En 1983 el peronismo consideraba jurídicamente inviable la derogación de esa ley. ¿Quién lo hizo? El gobierno de Alfonsín, claro. A 48 horas de asumir firmó el Decreto 158 ordenando la apertura de los juicios a las Juntas militares procesistas. También envió al Congreso un proyecto de ley para derogar aquella ley, aprobada una semana después de ser enviada por la Casa Rosada. La ley 23.040 liquidó a la “ley” 22.924 por inconstitucional y la declaró nula.

Alfonsín tomó la decisión política de enjuiciar a las Juntas, lo que justamente no quería hacer y no hubiera hecho Luder si hubiese ganado. Alfonsín tenía sólo 56 años. Massera, 58. Los generales, almirantes y brigadieres de 1983 no eran gerontes patéticos y minusválidos. Cabelleras engominadas, trajes impecables, miradas sobradoras y altaneras, no podían creer que serían juzgados por un tribunal civil con todos los recaudos y garantías del estado de derecho.

El 9 de diciembre de 1985 se conoció el veredicto. A Massera le dieron pena de prisión perpetua e inhabilitación absoluta perpetua, en fallo suscripto por unanimidad por los seis jueces de la Cámara Nacional en lo Criminal Correccional Federal de la Capital (Arslanian, D’Alessio, Gil Lavedra, Torlasco y Valerga Aráoz).
En 1985, cuando la sentencia fue anunciada, el poder militar estaba intacto. La larga sombra de la hegemonía militar se proyectó hasta mediados de los años noventa. Arrestarlos, procesarlos y condenarlos fue una hazaña sin parangones, ni antecedentes.
El peronismo aceptó la autoamnistía en 1983 y no quiso participar de la Comisión Nacional por la Desaparición de Personas (Conadep) en 1984. Un gobierno peronista indultó a Massera y sus camaradas. Los decretos 2.741, 2.742 y 2.743, firmados por el presidente Carlos Menem el 30 de diciembre de 1990, dejaron en libertad a todos los ex comandantes presos.

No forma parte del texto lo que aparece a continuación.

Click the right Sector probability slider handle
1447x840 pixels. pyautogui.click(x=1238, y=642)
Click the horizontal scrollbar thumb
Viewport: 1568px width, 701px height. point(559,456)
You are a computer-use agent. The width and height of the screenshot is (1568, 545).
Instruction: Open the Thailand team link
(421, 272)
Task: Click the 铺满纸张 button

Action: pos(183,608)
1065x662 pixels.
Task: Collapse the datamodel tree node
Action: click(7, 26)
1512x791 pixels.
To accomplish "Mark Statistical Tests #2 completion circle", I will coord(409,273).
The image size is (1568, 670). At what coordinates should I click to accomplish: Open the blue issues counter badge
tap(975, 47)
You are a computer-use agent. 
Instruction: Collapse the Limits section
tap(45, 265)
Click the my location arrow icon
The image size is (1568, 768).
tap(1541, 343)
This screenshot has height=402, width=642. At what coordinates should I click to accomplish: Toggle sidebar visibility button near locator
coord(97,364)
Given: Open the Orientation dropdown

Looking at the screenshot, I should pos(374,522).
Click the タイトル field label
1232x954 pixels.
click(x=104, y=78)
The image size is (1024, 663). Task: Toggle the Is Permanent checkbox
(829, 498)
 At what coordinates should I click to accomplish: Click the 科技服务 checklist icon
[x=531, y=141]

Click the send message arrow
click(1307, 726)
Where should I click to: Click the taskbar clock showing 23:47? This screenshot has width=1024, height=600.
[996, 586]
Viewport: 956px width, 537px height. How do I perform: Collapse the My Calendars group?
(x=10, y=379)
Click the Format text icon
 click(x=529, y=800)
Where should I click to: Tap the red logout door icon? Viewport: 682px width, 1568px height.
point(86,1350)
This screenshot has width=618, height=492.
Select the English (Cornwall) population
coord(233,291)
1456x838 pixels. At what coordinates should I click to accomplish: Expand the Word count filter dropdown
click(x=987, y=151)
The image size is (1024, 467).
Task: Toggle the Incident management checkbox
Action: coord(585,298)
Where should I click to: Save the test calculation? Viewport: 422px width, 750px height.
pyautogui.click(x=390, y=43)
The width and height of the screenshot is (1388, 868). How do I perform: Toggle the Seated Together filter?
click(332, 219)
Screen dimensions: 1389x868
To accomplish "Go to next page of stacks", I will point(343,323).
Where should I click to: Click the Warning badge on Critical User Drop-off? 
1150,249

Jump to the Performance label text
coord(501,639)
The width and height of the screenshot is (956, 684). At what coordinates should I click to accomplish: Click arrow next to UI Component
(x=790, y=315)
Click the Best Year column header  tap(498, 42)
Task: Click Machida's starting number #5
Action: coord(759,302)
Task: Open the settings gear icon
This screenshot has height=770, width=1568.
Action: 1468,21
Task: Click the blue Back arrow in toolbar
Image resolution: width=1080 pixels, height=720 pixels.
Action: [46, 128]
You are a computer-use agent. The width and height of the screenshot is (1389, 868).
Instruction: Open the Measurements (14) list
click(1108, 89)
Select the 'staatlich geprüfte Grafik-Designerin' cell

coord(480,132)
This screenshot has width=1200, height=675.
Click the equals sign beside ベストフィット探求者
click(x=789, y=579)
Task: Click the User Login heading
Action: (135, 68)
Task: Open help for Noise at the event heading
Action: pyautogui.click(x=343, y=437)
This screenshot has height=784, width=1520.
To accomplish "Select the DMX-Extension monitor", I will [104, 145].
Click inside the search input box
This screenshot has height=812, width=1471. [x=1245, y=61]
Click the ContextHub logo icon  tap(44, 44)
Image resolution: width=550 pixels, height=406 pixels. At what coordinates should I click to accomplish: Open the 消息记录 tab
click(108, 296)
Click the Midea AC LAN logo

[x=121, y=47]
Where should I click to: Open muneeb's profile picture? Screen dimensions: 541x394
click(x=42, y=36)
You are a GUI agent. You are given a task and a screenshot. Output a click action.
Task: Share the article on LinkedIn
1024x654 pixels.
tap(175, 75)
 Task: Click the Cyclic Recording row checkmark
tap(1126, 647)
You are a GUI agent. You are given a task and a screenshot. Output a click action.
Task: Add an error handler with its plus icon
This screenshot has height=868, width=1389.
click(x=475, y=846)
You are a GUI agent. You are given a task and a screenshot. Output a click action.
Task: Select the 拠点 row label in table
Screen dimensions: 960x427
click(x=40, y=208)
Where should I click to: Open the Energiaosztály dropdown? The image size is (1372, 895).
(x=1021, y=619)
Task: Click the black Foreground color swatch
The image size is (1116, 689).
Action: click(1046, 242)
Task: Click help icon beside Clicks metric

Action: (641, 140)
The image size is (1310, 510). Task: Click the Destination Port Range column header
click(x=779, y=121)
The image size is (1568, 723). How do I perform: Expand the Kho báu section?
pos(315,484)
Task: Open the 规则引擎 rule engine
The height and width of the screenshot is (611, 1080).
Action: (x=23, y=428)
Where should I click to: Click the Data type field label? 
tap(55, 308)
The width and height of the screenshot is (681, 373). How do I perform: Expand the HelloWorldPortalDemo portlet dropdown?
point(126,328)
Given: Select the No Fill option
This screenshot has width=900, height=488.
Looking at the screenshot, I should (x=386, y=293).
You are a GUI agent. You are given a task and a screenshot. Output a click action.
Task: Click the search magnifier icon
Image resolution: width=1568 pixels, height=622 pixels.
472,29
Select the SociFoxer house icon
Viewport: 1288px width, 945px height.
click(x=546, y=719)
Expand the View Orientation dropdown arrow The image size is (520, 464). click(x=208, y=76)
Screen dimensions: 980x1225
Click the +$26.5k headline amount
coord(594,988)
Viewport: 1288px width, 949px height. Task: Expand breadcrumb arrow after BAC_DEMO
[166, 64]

El indulto de Menem no fue cuestionado ni resistido en serio por el peronismo, con la salvedad de los disidentes que confluirían en la fórmula Bordón-Alvarez de 1995. En los años noventa los derechos humanos no estaban en la agenda ni en las prioridades del justicialismo. Al indulto sólo se opusieron las organizaciones de derechos humanos, el radicalismo y fuerzas menores de izquierda y centroizquierda. La sociedad argentina aceptó el indulto de Menem. Los decretos de Menem entre 1989 y 1989 beneficiaron a un total de 290 procesados, casi todos presos. Massera fue uno de ellos.
Veinte años más tarde la historia empezó a ser reescrita, con el avieso intento de pergeñar un nuevo guión, inventado para montar la arquitectura distorsiva apta para el mito kirchnerista.

El 24 de marzo de 2004, el presidente Néstor Kirchner dijo desde el predio de la ESMA: “Vengo a pedir perdón de parte del Estado nacional por la vergüenza de haber callado durante veinte años de democracia tantas atrocidades”. ¿La vergüenza de quién? Ambigüedad deliberada. ¿El sentía vergüenza por haberse callado durante veinte años o acaso la democracia, que juzgó y encarceló a los comandantes, había hecho silencio?
El supuesto renacimiento de la militancia juvenil viene lubricado por el asombroso desparpajo de una farsa ideológica oficial.